Notre histoire aurait pu s’arrêter là mais le destin est parfois facétieux, même dans des circonstances tragiques. Car il se trouve que le 2 février, je déjeunais avec un ami chef que je n’avais plus vu depuis 45 ans — à peu près au moment où j’ai connu Jacques, donc — et avec lequel j’étais très amie. Mais nos pérégrinations respectives ont fait que la vie a coulé — et elle court au galop, la garce ! — même si nous nous étions retrouvés via Facebook depuis quelque temps, avec une forte envie de nous revoir. Ce déjeuner a eu lieu à Montmartre, à La Bonne Franquette, un lieu magique où il se passe toujours quelque chose, un lieu d’émotion où j’ai de très bons souvenirs grâce à la famille Fracheboud dont l’accueil et la gentillesse sont légendaires.
Or, à la fin de notre déjeuner qui s’est prolongé et alors que nous devisions déjà émus par nos retrouvailles qui se révélaient être un vrai redémarrage, un groupe s’est installé juste à la table derrière nous, tenant une petite réunion. Une réunion bien triste car ils y parlaient d’un Jacques pour qui il y avait une cérémonie à l’église Saint-Pierre de Montmartre l’après-midi même. Et intuitivement, je comprends qu’il s’agit de Jacques Charrette, ce que me confirme Patrick Fracheboud. Je suis choquée, mon émotion et mon trouble doivent se voir, la conversation s’engage, certains me reconnaissent et on me prie de rester le soir au dîner qui va avoir lieu en hommage à Jacques. Je n’étais pas sûre que cela soit ma place mais vu l’insistance de plusieurs personnes, je suis restée, bouleversée mais heureuse d’être présente, en me disant que Jacques devait être sûrement content et peut-être bien que ma mère aussi. Alors je suis restée et ce fut une vraiment belle soirée tant Jacques était apprécié et aimé. Cela faisait chaud au cœur de le constater. J’ai parlé avec les uns et les autres et les Fracheboud nous avaient préparé un magnifique pot-au-feu auquel tout le monde a fait honneur, la gastronomie étant tout de même le lien entre tous les convives.

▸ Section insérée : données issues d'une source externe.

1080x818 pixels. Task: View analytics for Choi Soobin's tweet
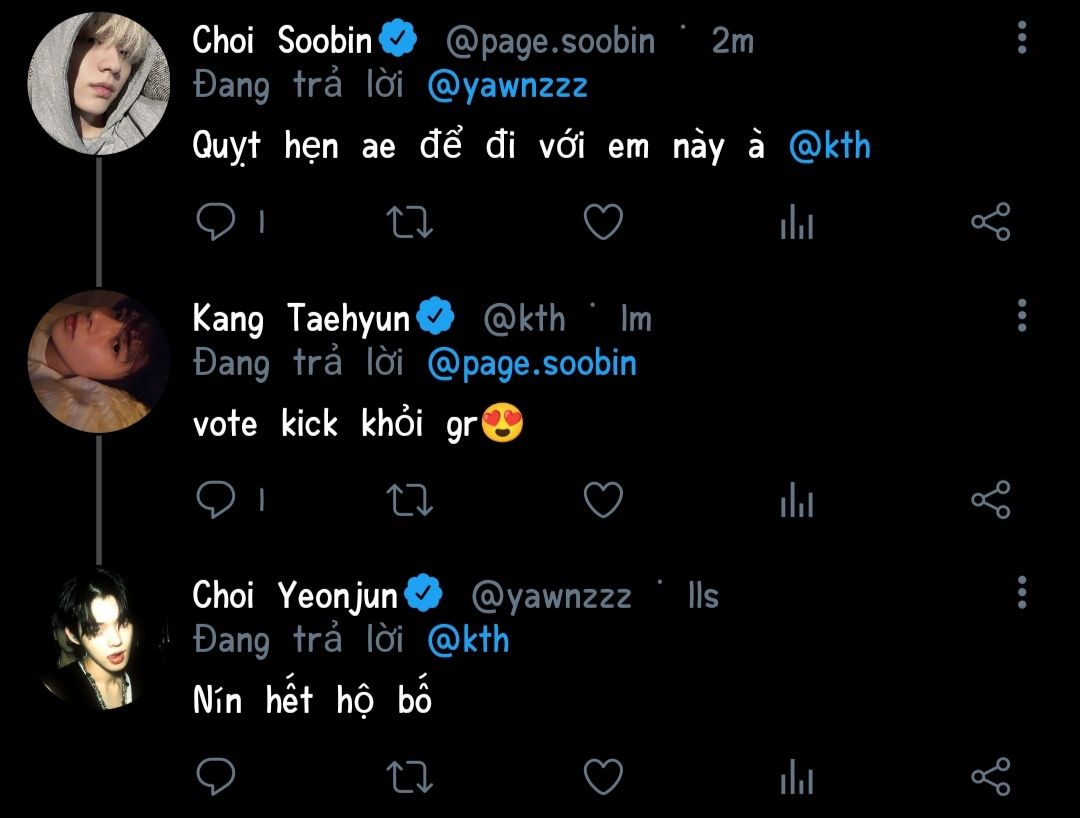(796, 224)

Ce ne fut pas une soirée triste mais enveloppée de quiétude, de bonté et de gentillesse. Et je n’ai pas pu m’empêcher de croire que je n’avais pas pu être là par hasard, qu’on devait forcément me faire un clin d’œil de là-haut.

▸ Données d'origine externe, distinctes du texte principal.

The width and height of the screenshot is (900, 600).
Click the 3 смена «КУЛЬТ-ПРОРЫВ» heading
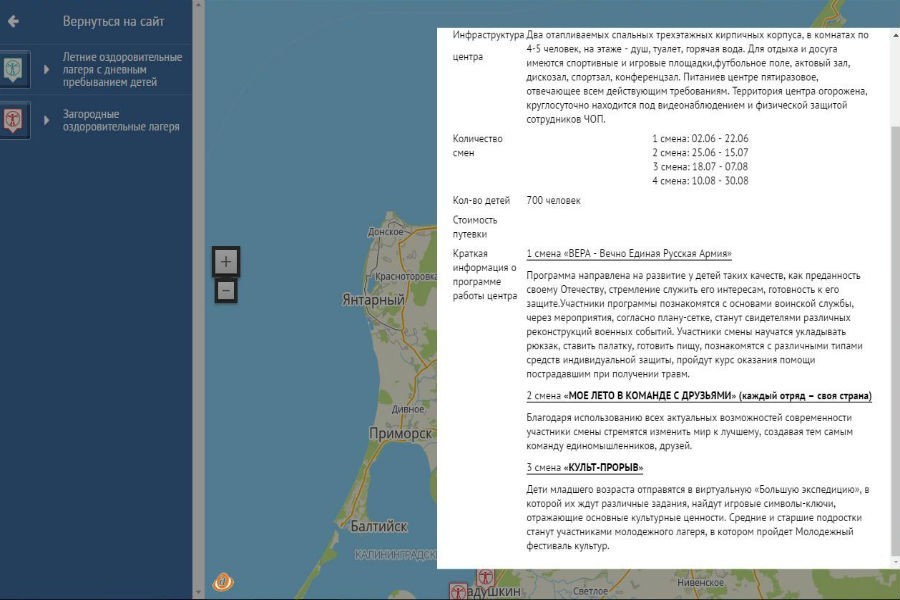click(x=585, y=467)
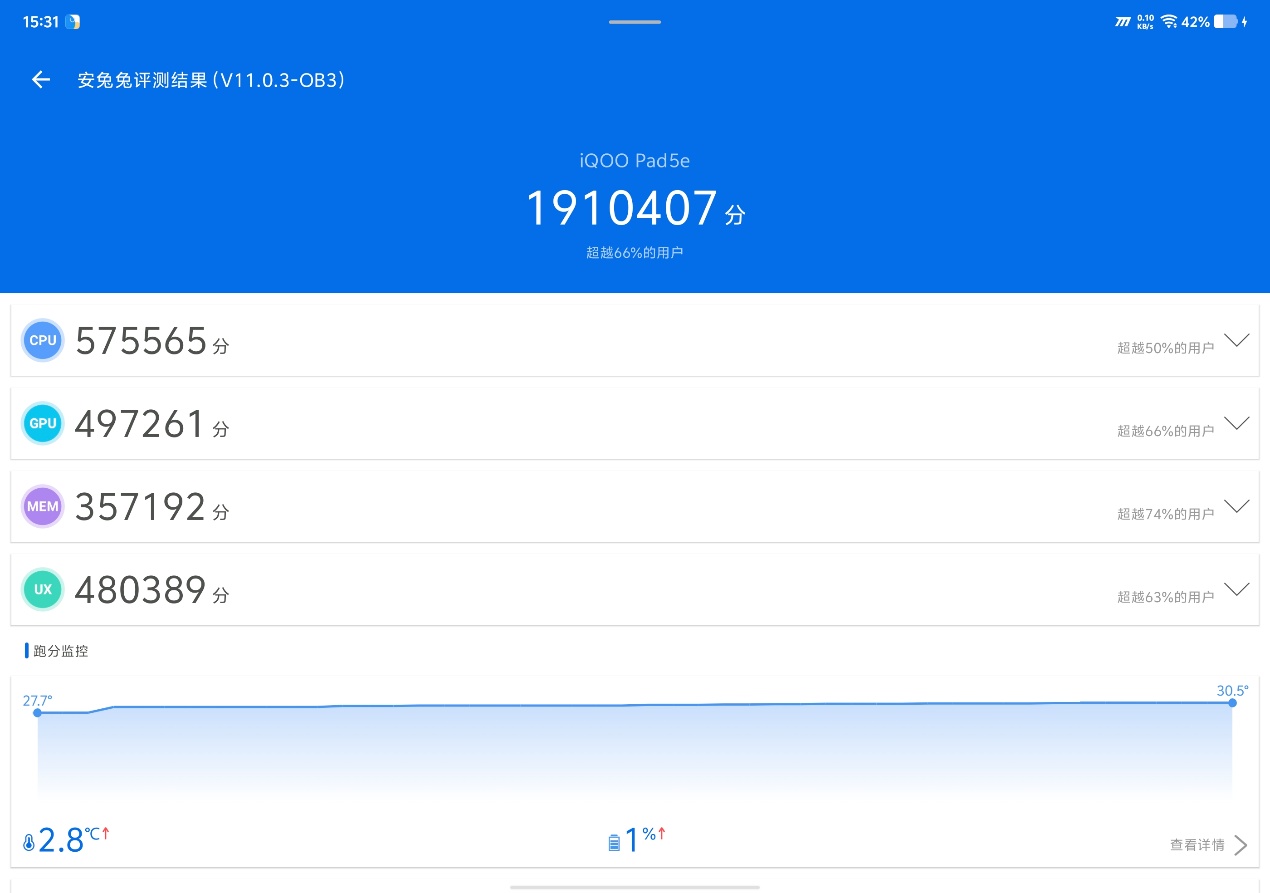Image resolution: width=1270 pixels, height=893 pixels.
Task: Click the purple MEM badge icon
Action: [x=43, y=507]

En tout cas, je suis rentrée chez moi avec un sentiment profond de paix, d’une incroyable douceur.
Mon très cher Jacques, je n’ai pas rappelé dans cet hommage ton impressionnante carrière, elle est connue de ceux qui doivent savoir et je n’avais envie d’exprimer ici qu’une forme de tendresse personnelle. J’ai été contente de pouvoir saluer Colette et Thierry.
Puisse toute ta famille garder en mémoire l’homme que tu étais. Tu resteras toujours dans un petit coin de mon cœur et je n’oublierai pas non plus ton œil malicieux. Je t’embrasse.